Interesting and not so interesting update to RTINGS burn-in test. Quick summary:

  • Most of the OLEDs in their test are holding up pretty well, much better than I was expecting given the early hiccups.
  • For LG WOLEDs its business as usual with no severe burn-in.
  • First generation QD-OLEDs are not doing as well as WOLEDs under RTINGS test condition. This is in part due to software problems such as Samsung requiring you to manually run long compensation cycles until a recent firmware update.
  • Samsung continues their tradition of reducing monitor brightness after release by limiting SDR brightness on their OLED G8 monitor.

Keep in mind that this test is inherently unrealistic as they are stressing these displays way more than 99% of people would ever do. They are continually displaying static content with extremely limited variation in pixel colour for extended periods of time. However they are also only displaying SDR content so this doesnt really represent what continual HDR use might do.

[–] [email protected] 1 points 11 months ago (1 children)

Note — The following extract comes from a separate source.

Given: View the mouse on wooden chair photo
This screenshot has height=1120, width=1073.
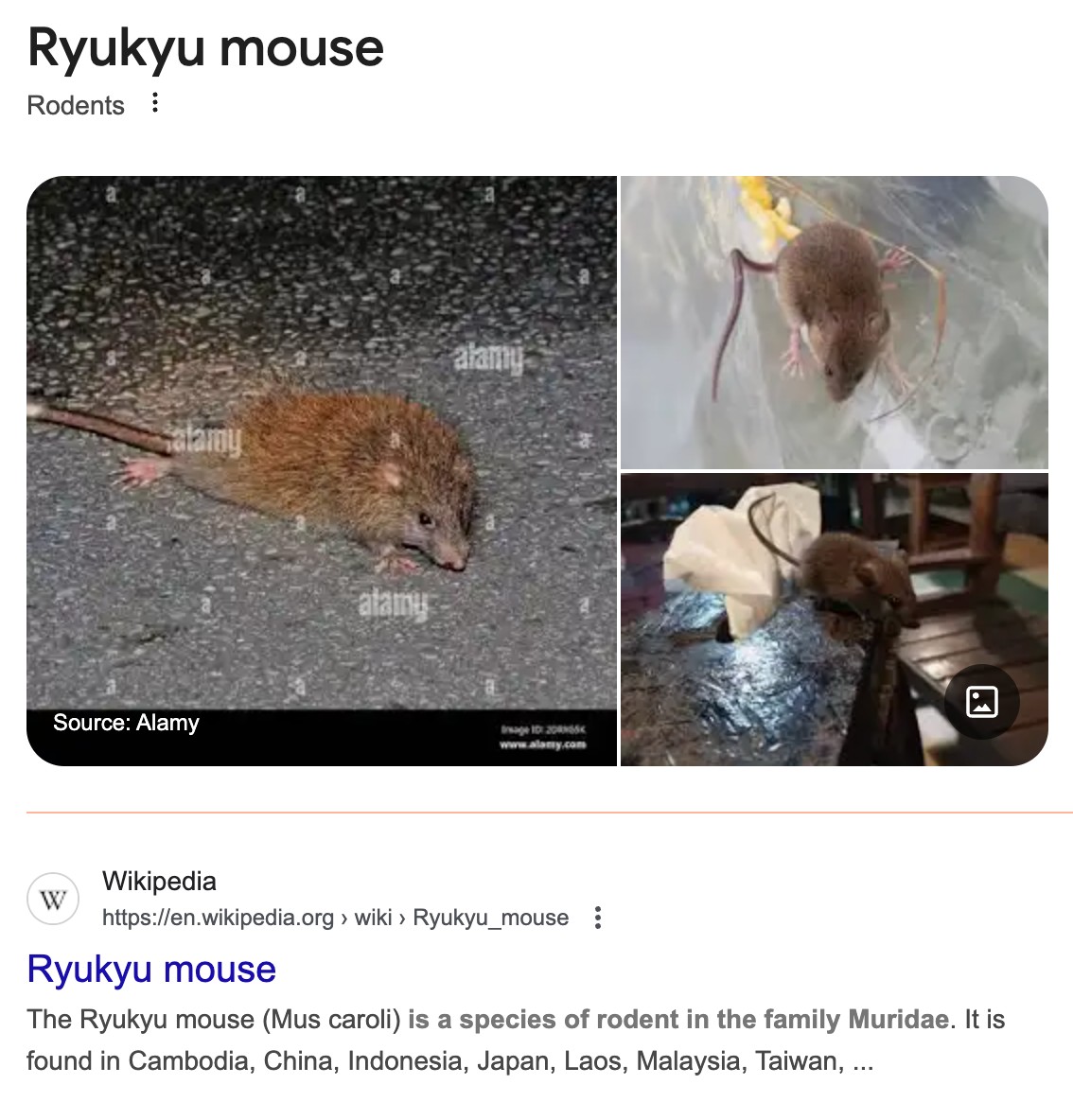Looking at the screenshot, I should (834, 620).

Keep in mind that this test is inherently unrealistic

I wouldn't say it's necessarily unrealistic.

They found burn-in with 700 hours of 16:9.

But how long should the monitor go before burning in?

3 years? In 1.5 years, 700 hours of 16:9 is only about 1.2 hours a day of 16:9 content which is not unrealistic in the slightest. Even double that is not unrealistic and burn-in in less than 1 year...

That's certainly problematic.

This is exactly what happened to my monitor. Visible burn-in in 10 months, and 1.5 years on now it's even worse.

[–] [email protected] 1 points 11 months ago

Did you miss the part where they explicitly tested in on the same content the entire time, which makes burn in much worse?